Efficacy, safety, and tolerability of nivasorexant in adults with binge‐eating disorder: A randomized, Phase II proof of concept trial

Objective This Phase II, placebo‐controlled, double‐blind study investigated the efficacy, safety, and tolerability of nivasorexant in the treatment of adults with moderate to severe binge‐eating disorder (BED). Methods Adults meeting the DSM‐5 BED criteria were randomized 1:1 to placebo or nivasorexant (100 mg b.i.d.). The primary endpoint was the change from baseline to Week 12 in the number of binge eating (BE) days per week.

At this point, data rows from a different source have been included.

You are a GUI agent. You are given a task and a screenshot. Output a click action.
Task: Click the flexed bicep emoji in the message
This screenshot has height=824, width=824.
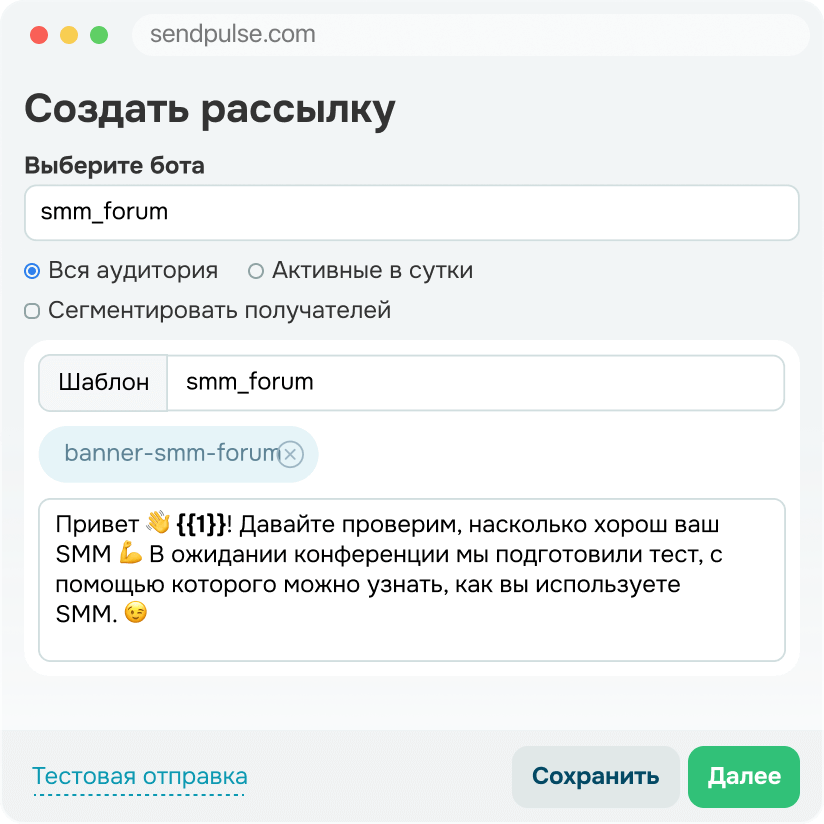[131, 554]
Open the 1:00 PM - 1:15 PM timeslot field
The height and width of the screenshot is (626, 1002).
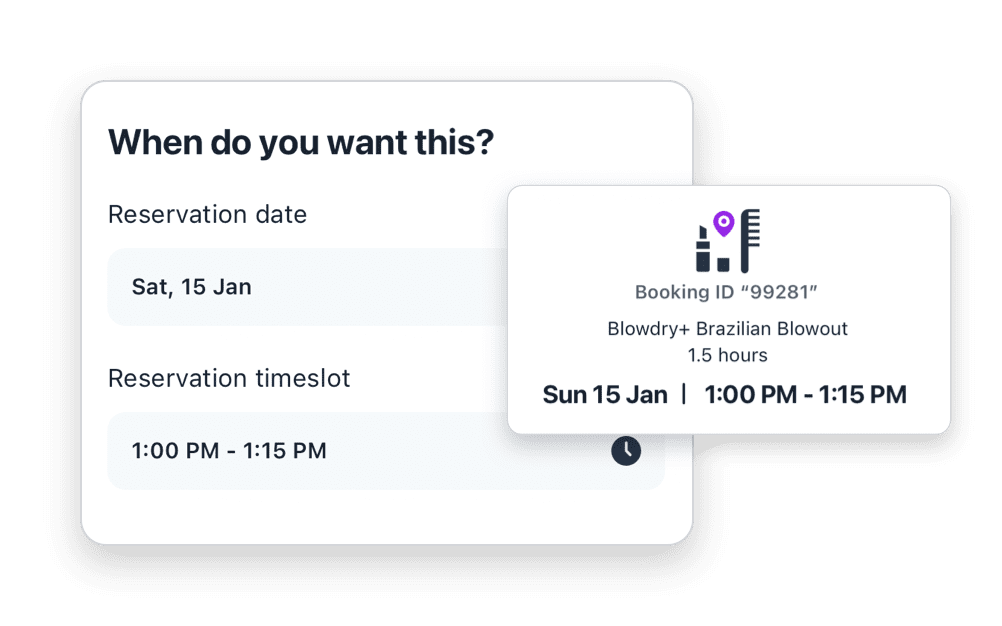385,451
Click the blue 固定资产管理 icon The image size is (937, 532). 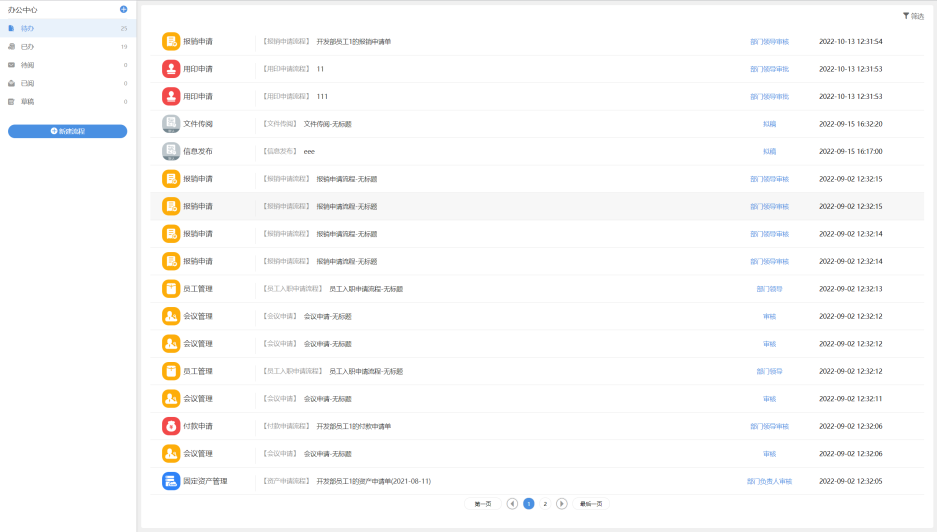171,481
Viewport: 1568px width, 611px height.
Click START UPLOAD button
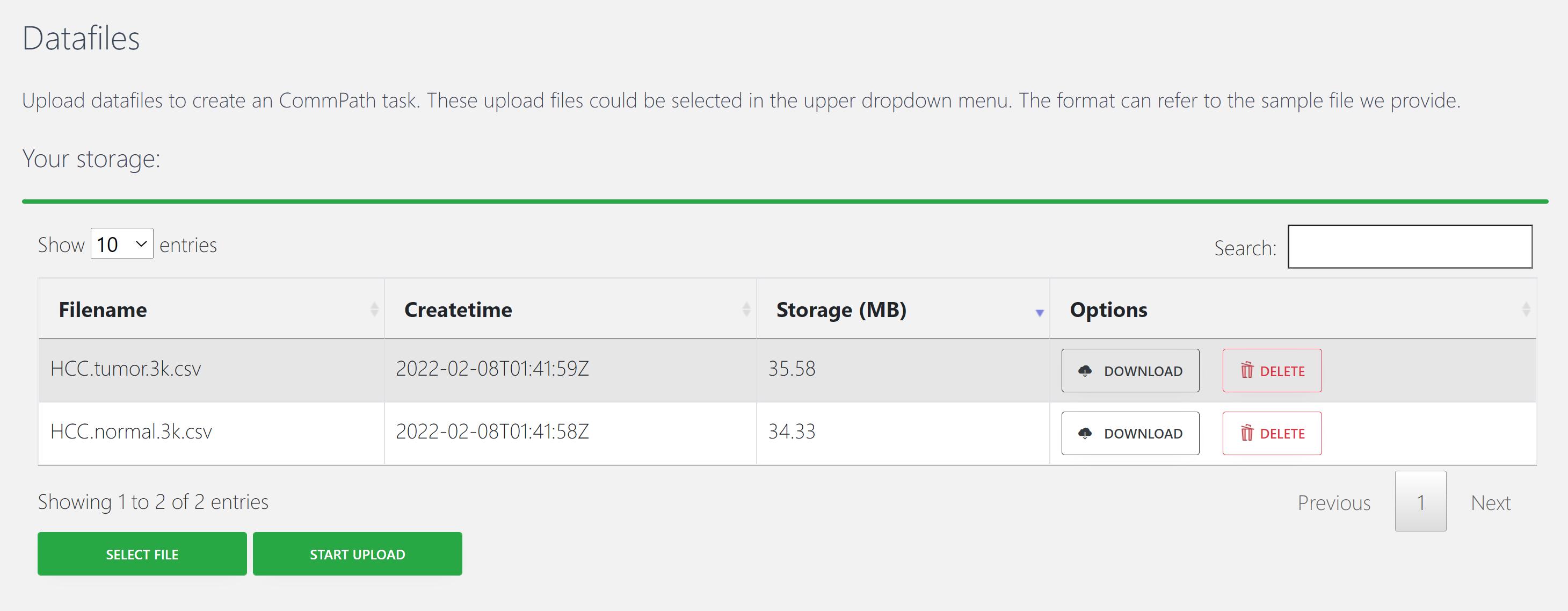[x=357, y=554]
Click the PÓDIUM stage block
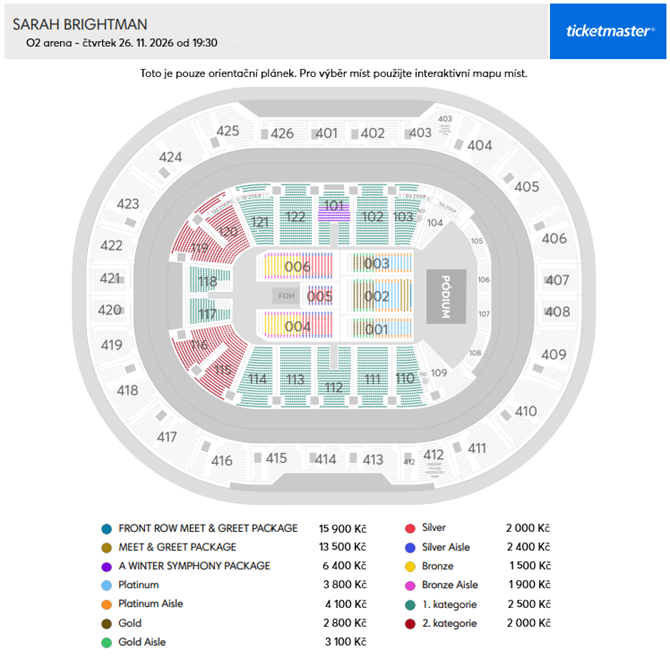The height and width of the screenshot is (667, 670). [442, 296]
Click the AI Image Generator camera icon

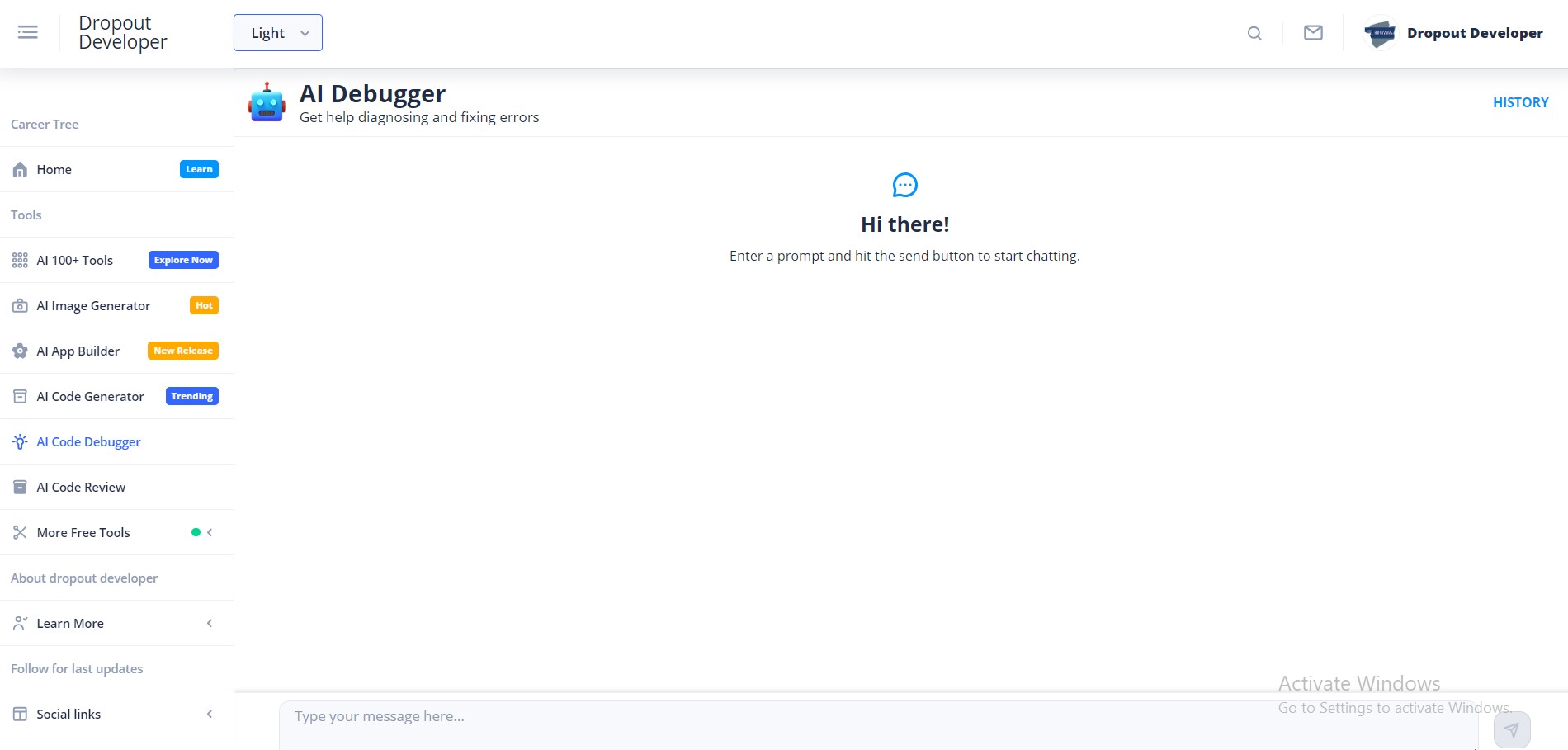21,306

Exploratory efficacy endpoints included cessation of BE in the last 4 weeks of treatment; and change from baseline to Week 12 in the number of BE episodes/week, the clinician global impression (CGI) of change, the Yale‐Brown Obsessive‐Compulsive Scale modified for BE, and the Hamilton rating scale for depression (HAMD‐17). Key safety outcomes included treatment‐emergent adverse events (TEAEs) and adverse events of special interest (i.e., somnolence and fatigue). Results Sixty‐eight participants were randomized to each treatment arm. The change from baseline to Week 12 in the number of BE days/week was the same for placebo (least squares mean [LSM]: −2.93) and nivasorexant (LSM: −2.93), with no difference between the treatment groups (LSM difference = .000 [95% confidence interval (CI): −.69, .69], p = .9992). Furthermore, no differences between treatment groups were observed in the exploratory efficacy endpoints. Nivasorexant was well tolerated; the overall incidence of TEAEs was balanced between treatment groups, and the frequency of somnolence and fatigue in the nivasorexant group were similar to placebo. Discussion In this proof‐of‐concept study, 100 mg b.i.d. nivasorexant did not improve BE in adults with moderate to severe BED. Public Significance The results of this Phase II study indicate that nivasorexant was well tolerated in adults with BED, but did not improve binge eating behavior over placebo. Further research is needed to improve our understanding of the role of the orexin‐1 receptor in BED.